Attorney General Janet Reno said the FBI told her in May about possible Chinese efforts to funnel money to 1996 congressional candidates, and that she thought the information had been given to the White House. She said she has ordered an internal review of the "misunderstanding" between the FBI and White House National Security Council that resulted in the information not being given to the president.
The White House offered to pay Crown Butte Mines Inc. $65 million to stop it from developing a proposed copper, silver, and gold mining complex outside Yellowstone National Park. The money would come from coal, oil, and natural gas royalty revenue from existing federal leases in Montana, it said. The offer was made to protect the Yellowstone and Clark Fork Rivers from mining pollution. The company has 30 days to agree to the plan.
The US trade deficit increased to $165.1 billion last year - the second worst performance in history. The Commerce Department also reported that US retail sales rose 0.8 percent in February. That's just half of January's gain, which suggests moderate economic growth. And a Federal Reserve survey found regional economies expanding at a moderate pace with few signs of inflation.
Dow Jones & Co. announced the first changes in six years for its widely followed industrial average of 30 companies. It removed four companies because they lagged behind competitors or shifted from the focus that once put them on the list of America's top performers. For example, Westinghouse plans to split into two companies.
The tax break for ethanol has cost the federal Highway Trust Fund $7.1 billion since 1979, a Government Accounting Office study found. But the corn-based alcohol fuel has done little to reduce air pollution or enhance national national security, according to the study, which was released by House Ways and Means chairman Bill Archer (R) of Texas. Archer Daniels Midlands of Decatur, Ill., owns 50 percent of the ethanol production capacity.
The Senate confirmed Federico Pena as energy secretary. White House opposition to a Senate bill that would require the government to build a temporary nuclear-waste storage facility in Nevada delayed the confirmation for several weeks.
Los Angeles police arrested a suspect in the shooting death of Ennis Cosby, the son of comedian Bill Cosby. They said they believe the younger Cosby was the victim of a "Russian" robbery gang, the Los Angeles Times reported. He was shot in January while changing a tire.
Former White House press secretary James Brady visited Capitol Hill to push for required child-safety locks on all guns. Some 86 percent of Americans back laws requiring childproofing of new handguns, according to a survey by the Johns Hopkins School of Public Health and the National Opinion Research Center of the University of Chicago. Some 68 percent want new handguns "personal-ized" so that only an authorized user can operate the gun.

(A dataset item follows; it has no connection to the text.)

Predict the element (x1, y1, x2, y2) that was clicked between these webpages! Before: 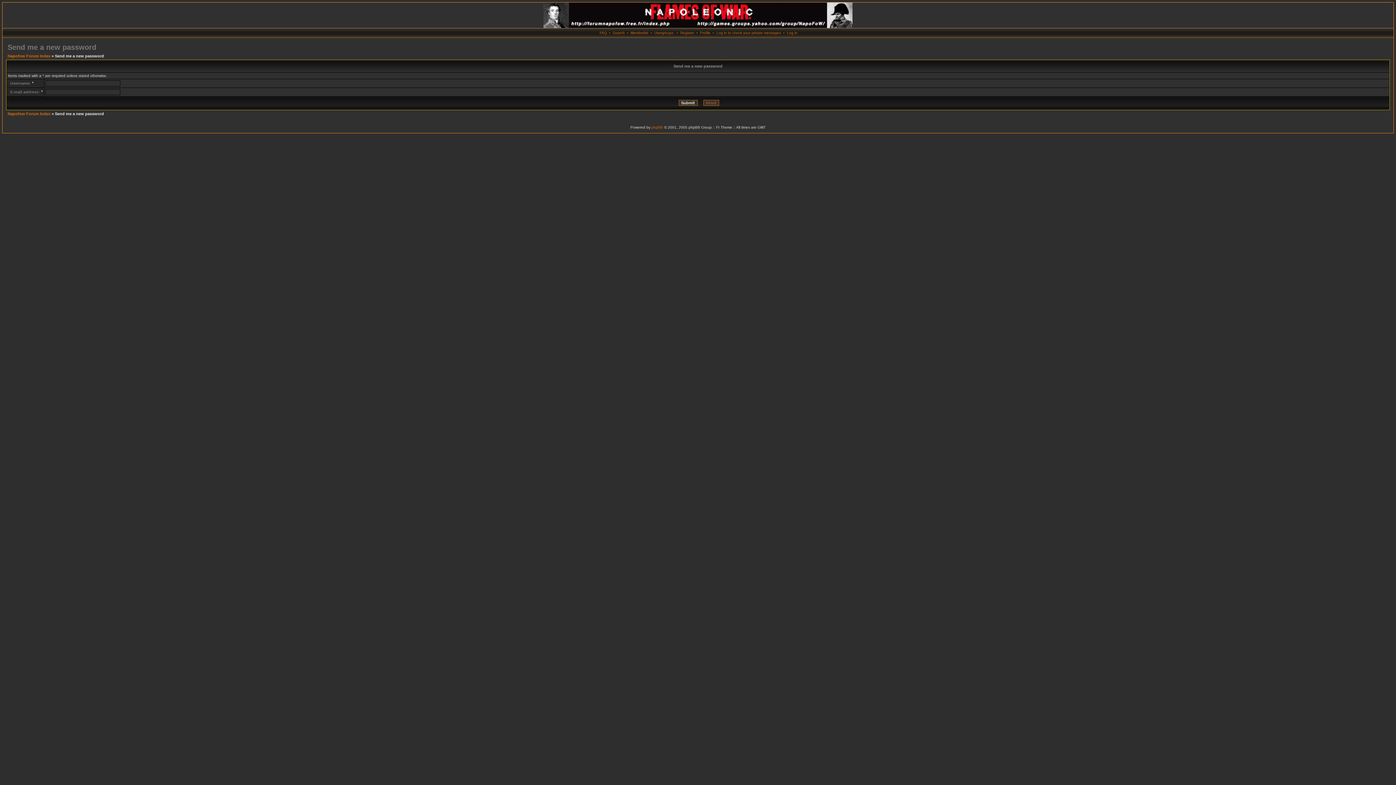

Investigators dismissed a claim by Pierre Salinger, a former ABC newsman and press secretary to President Kennedy, that he has proof that a US Navy missile shot down TWA Flight 800 off Long Island, N.Y. He presented a set of radar images to bolster his case at a Paris news conference and in a detailed article in Paris Match. Salinger said air-traffic control video shows two blips - one of them a missile heading for the plane. But federal officials who reviewed the airport tape said it shows only one blip.
A Jordanian border guard was overpowered by fellow soldiers after shooting into a group of Israeli schoolgirls on a field trip. Seven girls died and six others were wounded. King Hussein cut short a diplomatic visit to Spain and the US and returned home, expressing outrage at the incident. But he defended himself against accusations that his angry letter earlier this week to Israeli Prime Minister Netanyahu might have prompted the shooting. The letter warned of violence if Israel proceeded with plans to build new housing for Jews in East Jerusalem.